And like Moran, Gonzalez is pessimistic about Palacio and what changes he may bring to Ecuador.  “My country is very rich, but the people are very poor.  Where do you think the money goes?”

Mixed views on new leader
Although Palacio has reportedly called Gutierrez “a disease” infecting the nation, local Ecuadoreans have not been able to ignore that Palacio was his vice-president and their suspicions that they are more alike than not.

“I don’t think this new president going to be around long…maybe two or three months,” Arboleda said. 

“The people want a change and he was a populist, he was the vice president,” he said with a laugh.

Leticia Pino disagrees, giving Palacio the benefit of the doubt.  She noted that although Palacio was the vice president, he did enter the race as an independent.

Pino said Palacio was the only politician who accepted Gutierrez offer as a running mate, and the two were never close during Gutierrez’s time as president.
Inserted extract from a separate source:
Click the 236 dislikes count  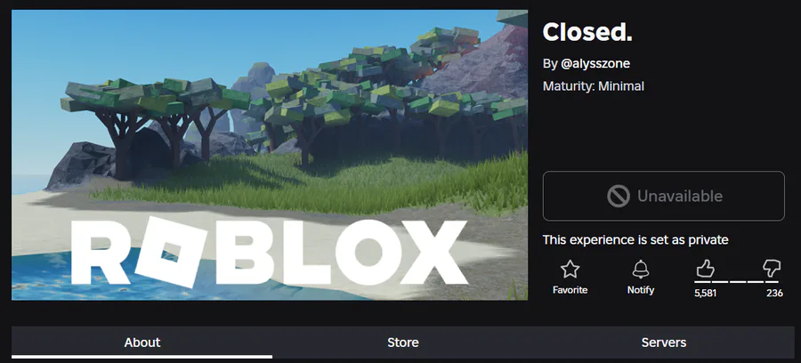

“Impressed by Palacio’s congressional selections thus far, Pino says “He might do a good government. It’s different.”

But for a government that has seen three presidents in less than ten years, local Ecuadorean are not optimistic about the future of the country’s economics or its politics.

Arboleda, whose newspaper reach over 2,000 Ecuadorians, summed up the sense of disenchantment. “The new president is from the same party as the old court.  It’s the same.  Just change the person.”